As opposed to chemical rockets, which are powered by a chemical reaction of the propellant, and uses the exhaust gases as reaction mass, some spacecraft propulsion methods have a method of expelling reaction mass powered by electricity. Either solar energy or nuclear energy is used. These methods typically have a higher specific impulse. The amount of reaction mass needed always grows exponentially with the delta-v to be produced, but more mildly if the specific impulse is high (but it should not be too high because for large specific impulse the power needed is proportional to it). With solar power the acceleration that can be produced is very low (much too low for a launch), but enduring. Typical burn times are months instead of minutes. The power the solar panel produces per kg, as an upper limit of the power the spacecraft has at its disposal per kg spacecraft (including solar panels) is an important factor. See also energy needed for propulsion methods.


Solar panels need to have a lot of surface area that can be pointed towards the Sun as the spacecraft moves. More exposed surface area means more electricity can be converted from light energy from the Sun. Sometimes, satellite scientists purposefully orient the solar panels to "off point," or out of direct alignment from the Sun. This happens if the batteries are completely charged and the amount of electricity needed is lower than the amount of electricity made. The extra power will just be vented by a shunt into space as heat.
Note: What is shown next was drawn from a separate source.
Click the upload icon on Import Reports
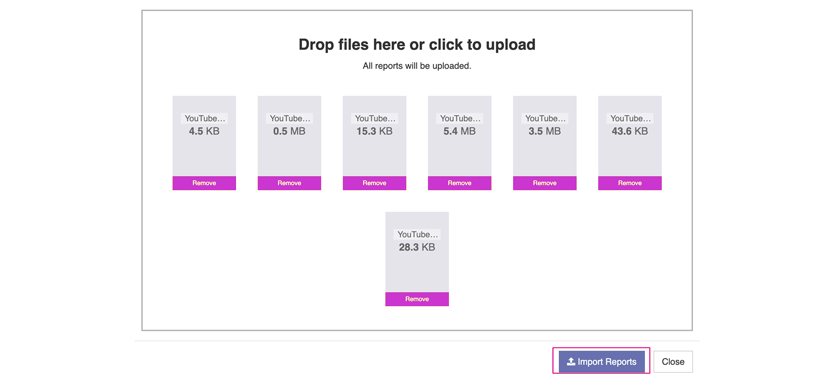 pyautogui.click(x=571, y=362)
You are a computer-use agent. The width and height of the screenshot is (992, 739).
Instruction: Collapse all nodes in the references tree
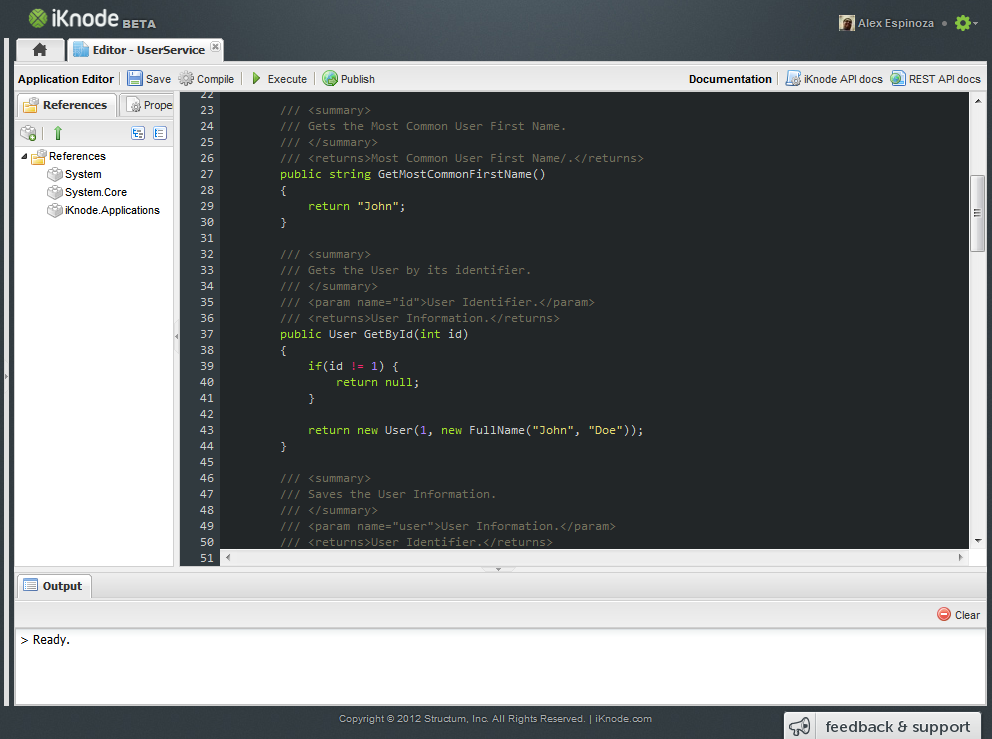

Spacecraft are built so that the solar panels can be pivoted as the spacecraft moves. Thus, they can always stay in the direct path of the light rays no matter how the spacecraft is pointed. Spacecraft are usually designed with solar panels that can always be pointed at the Sun, even as the rest of the body of the spacecraft moves around, much as a tank turret can be aimed independently of where the tank is going. A tracking mechanism is often incorporated into the solar arrays to keep the array pointed towards the sun.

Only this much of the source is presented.